Jezus lijdt met ons mee
- Kees Postma
- 2 dec
- 2 minuten om te lezen
Wat zeg je eigenlijk op zo’n moment? Het meisje lag links van me in een wit kistje, haar gezichtje een beetje opgemaakt zodat ze zou lijken op wie ze was geweest. Ze zou moeten springen en dansen, haar broertjes moeten uitdagen en zo nu en dan haar ouders tot wanhoop moeten drijven. Dat doen meisjes van negen.

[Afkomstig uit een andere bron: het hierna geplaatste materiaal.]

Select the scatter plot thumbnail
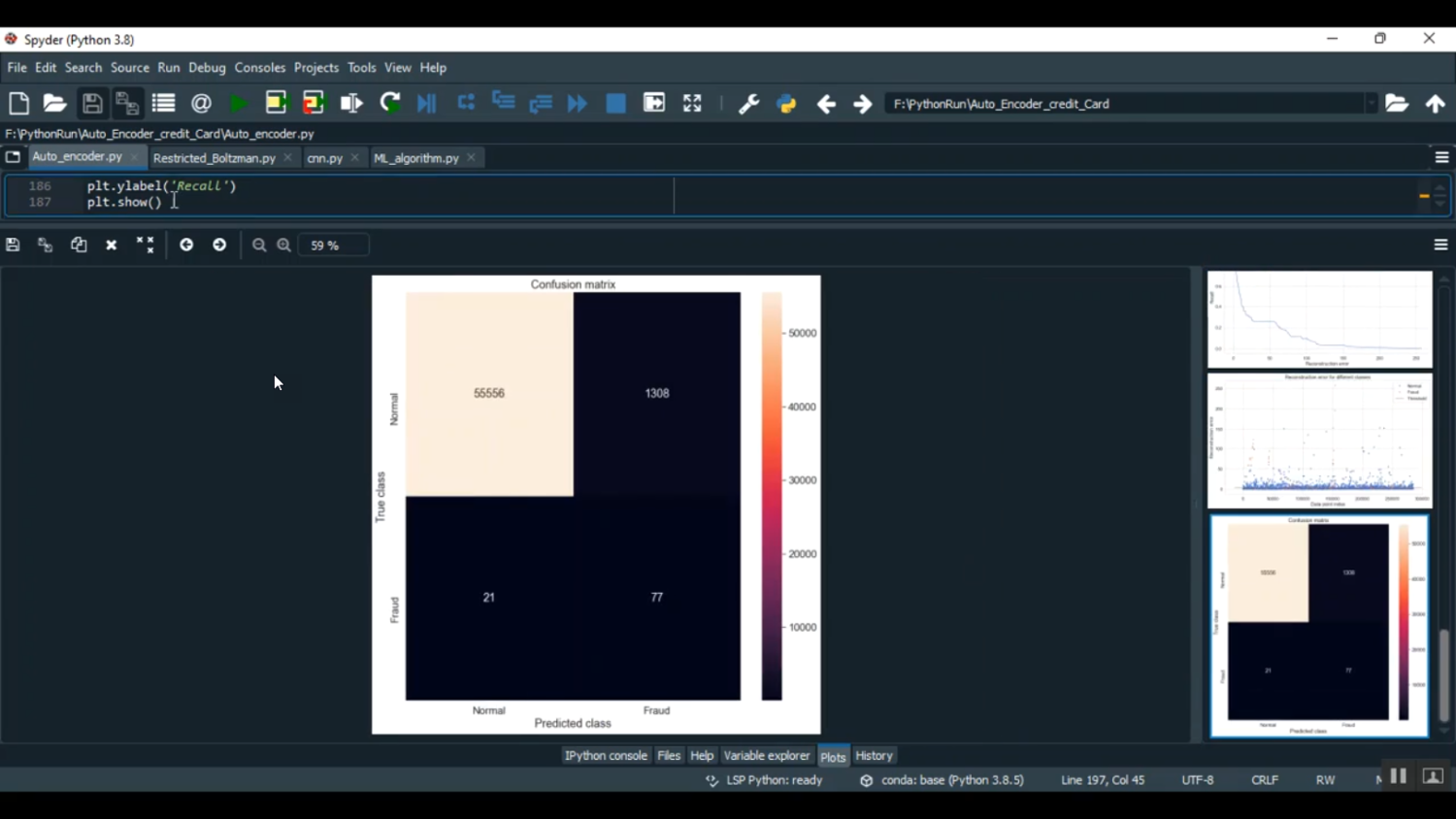 1319,441
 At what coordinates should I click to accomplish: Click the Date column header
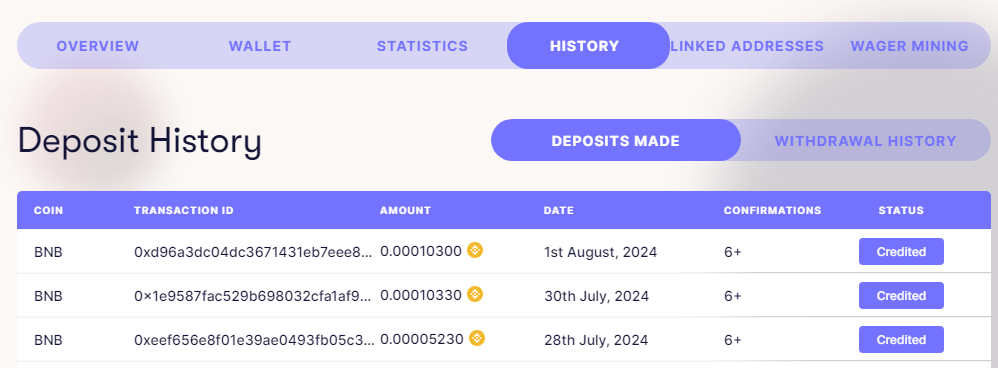558,210
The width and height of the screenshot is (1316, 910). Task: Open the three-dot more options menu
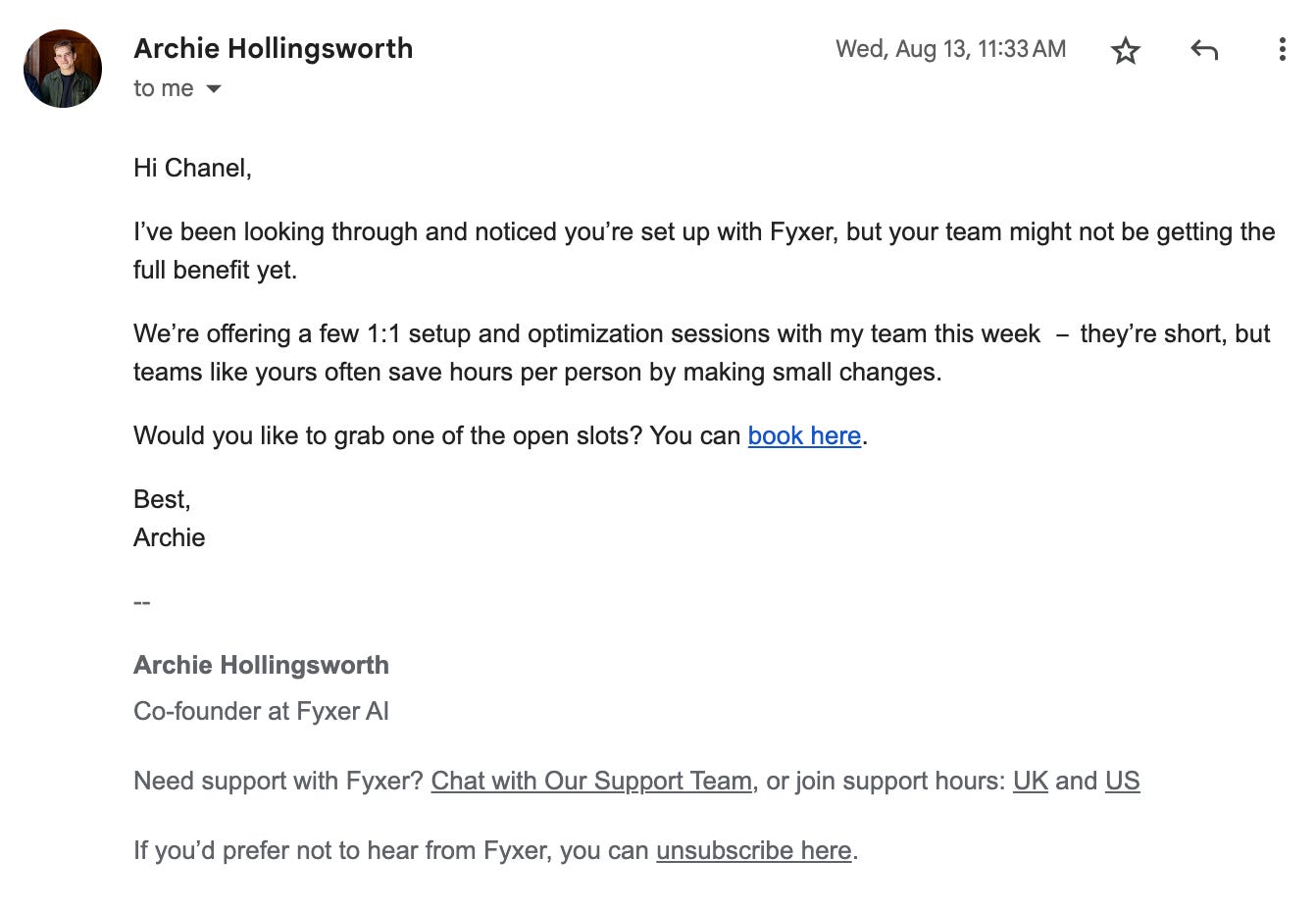point(1282,50)
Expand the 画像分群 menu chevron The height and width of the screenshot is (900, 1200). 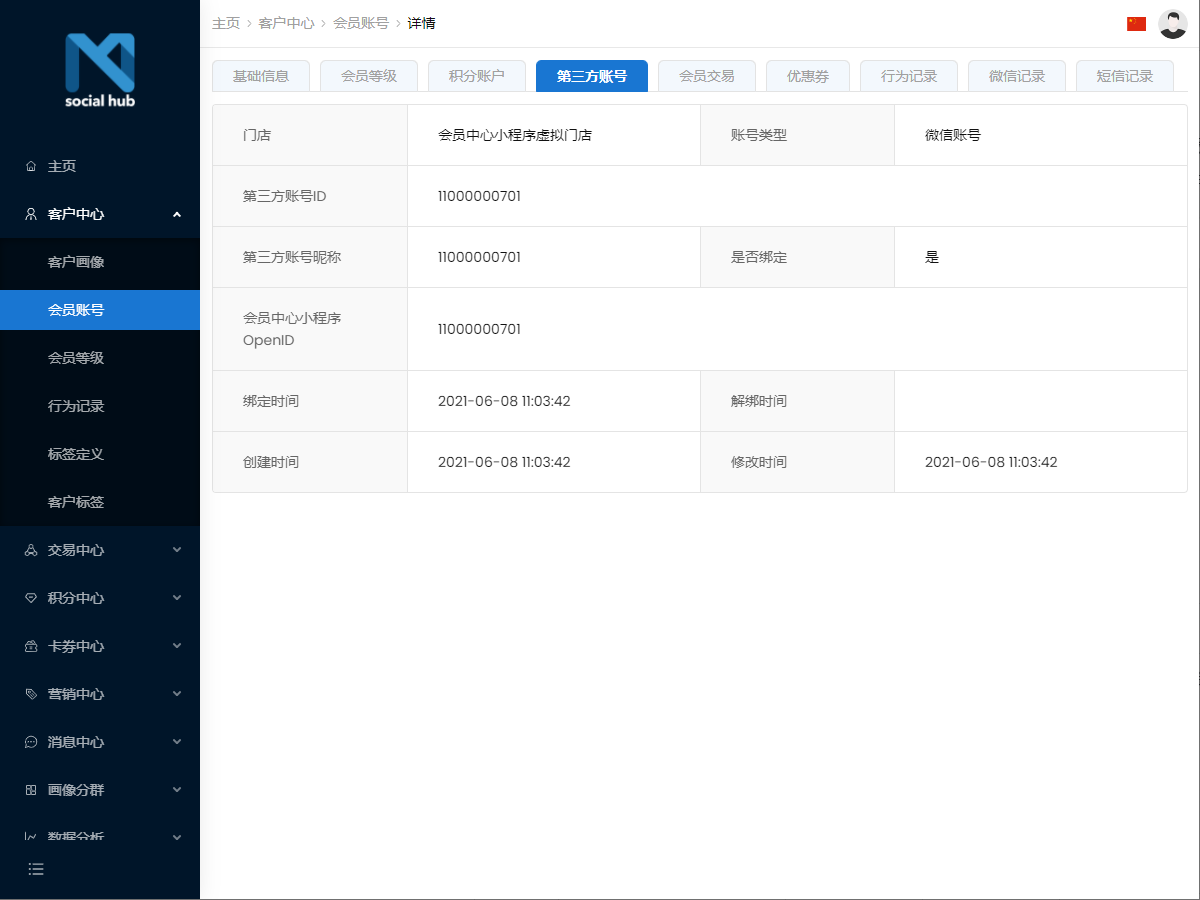177,790
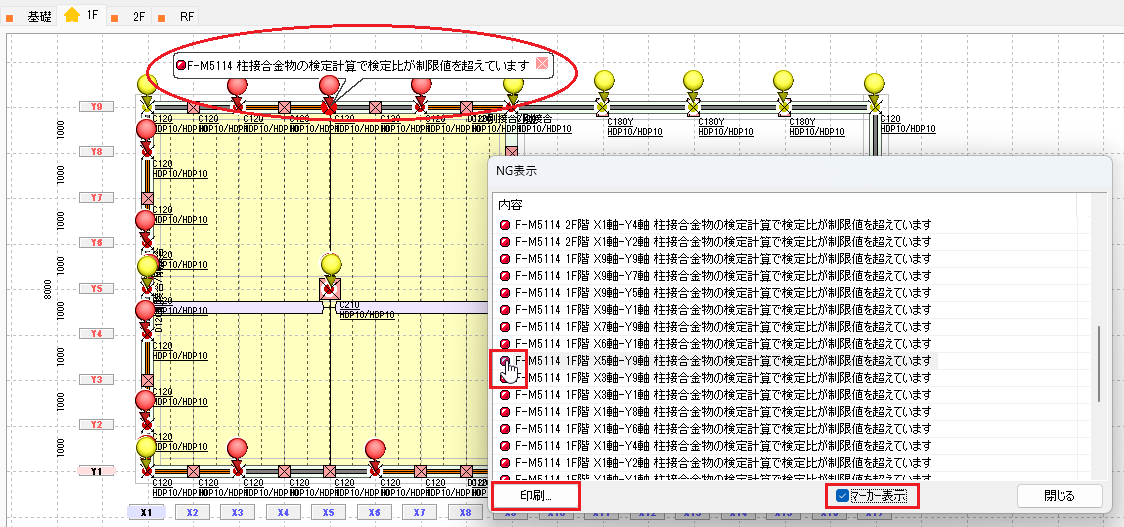Click the orange square icon beside 基礎
Image resolution: width=1124 pixels, height=527 pixels.
click(x=10, y=18)
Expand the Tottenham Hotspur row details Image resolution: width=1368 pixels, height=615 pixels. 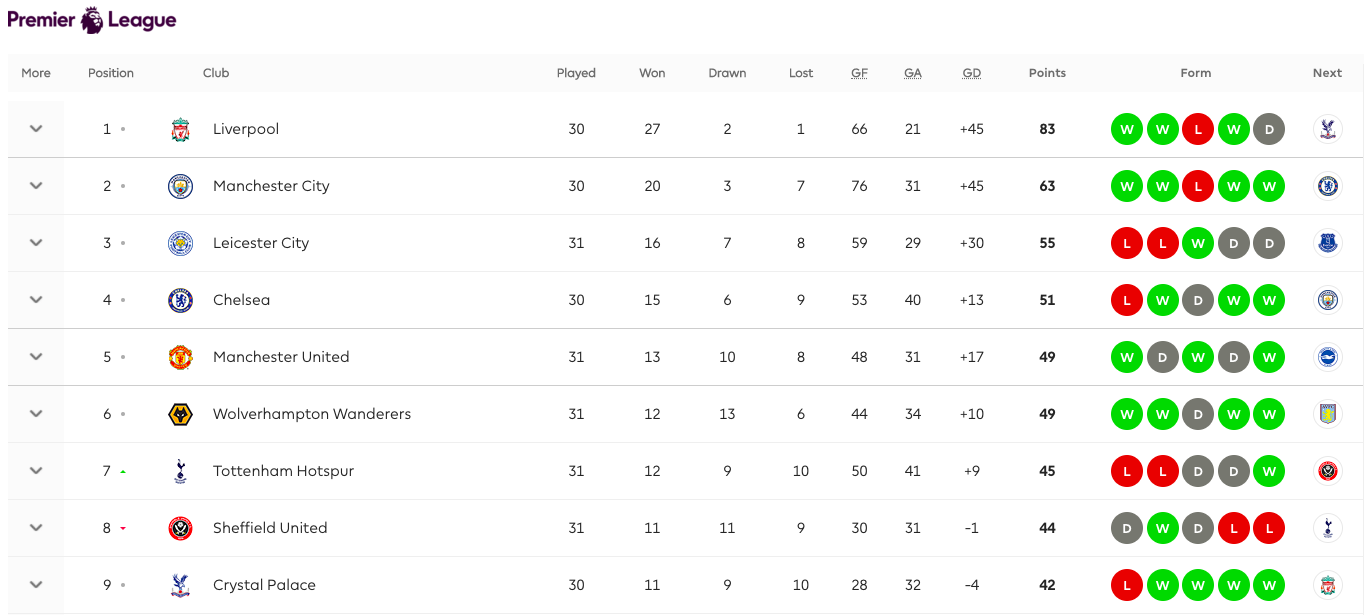[36, 471]
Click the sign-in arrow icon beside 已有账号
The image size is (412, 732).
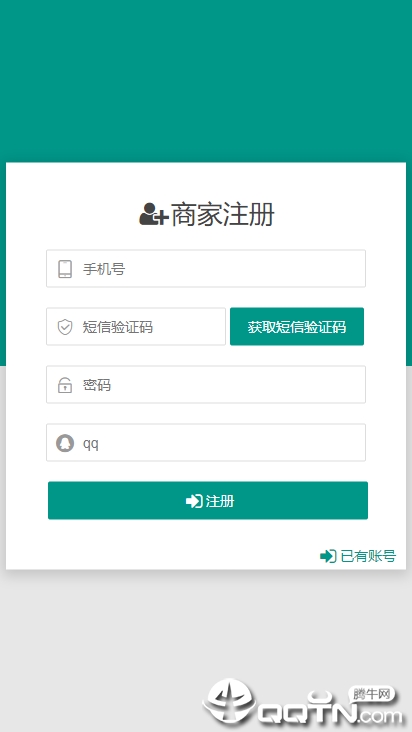(328, 556)
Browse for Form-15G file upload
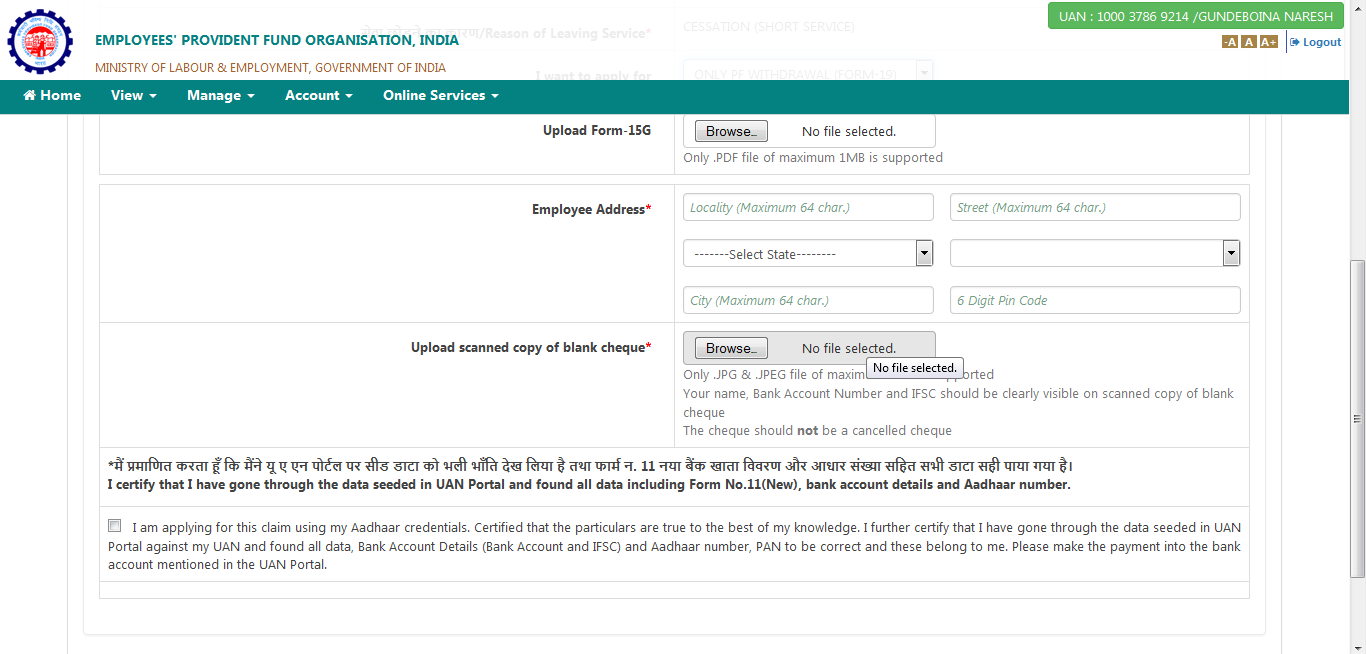1366x654 pixels. pyautogui.click(x=731, y=131)
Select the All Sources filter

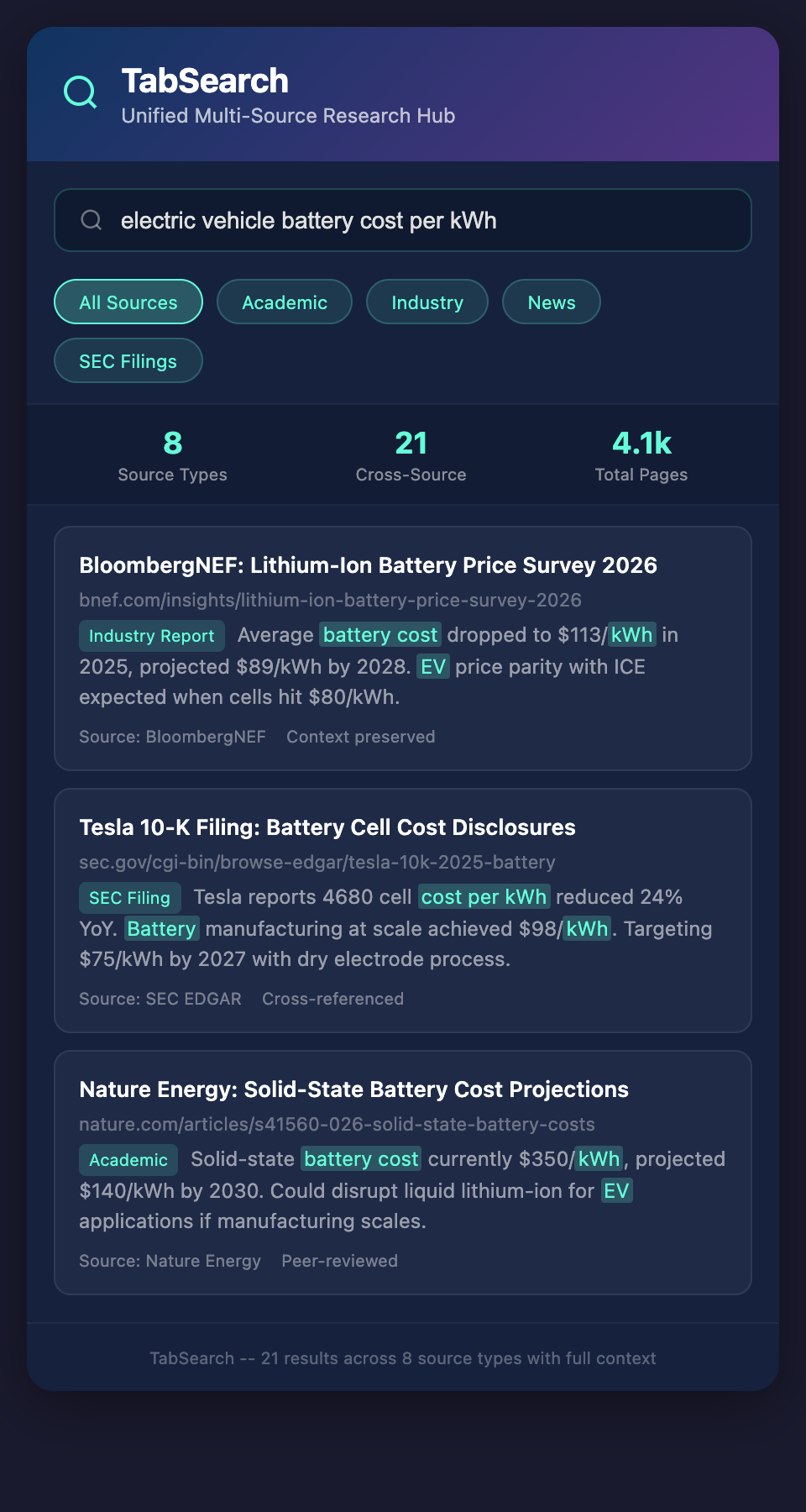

Ik kijk naar een groot aantal knuffels, waarschijnlijk haar favorieten, die rondom haar hoofd en lichaam zijn gepositioneerd. De rij wordt korter, het is bijna mijn beurt.Wat zou Jezus hebben gezegd en gedaan als het Zijn beurt was? Hij zou vast niet zo besluiteloos zijn geweest als deze struikelaar. Hij zou immers als geen ander met deze ouders kunnen meelijden.
Hoe goed iedereen het ook bedoelt, we kunnen slechts tot een bepaalde hoogte met elkaar meevoelen. Elke situatie is immers anders. Het ene verlies is plotseling, het andere over een langere tijd uitgesmeerd. Het ene door een ongeluk, het andere door een slopende ziekte. Wat vrienden en familieleden slechts deels kunnen, doet Jezus volledig: met ons meelijden in de rauwe werkelijkheid van het leven. Hij is de enige die dwars door de buitenkant kan kijken, een spade dieper graaft, het dekseltje van ons witte kistje moeiteloos en liefdevol optilt.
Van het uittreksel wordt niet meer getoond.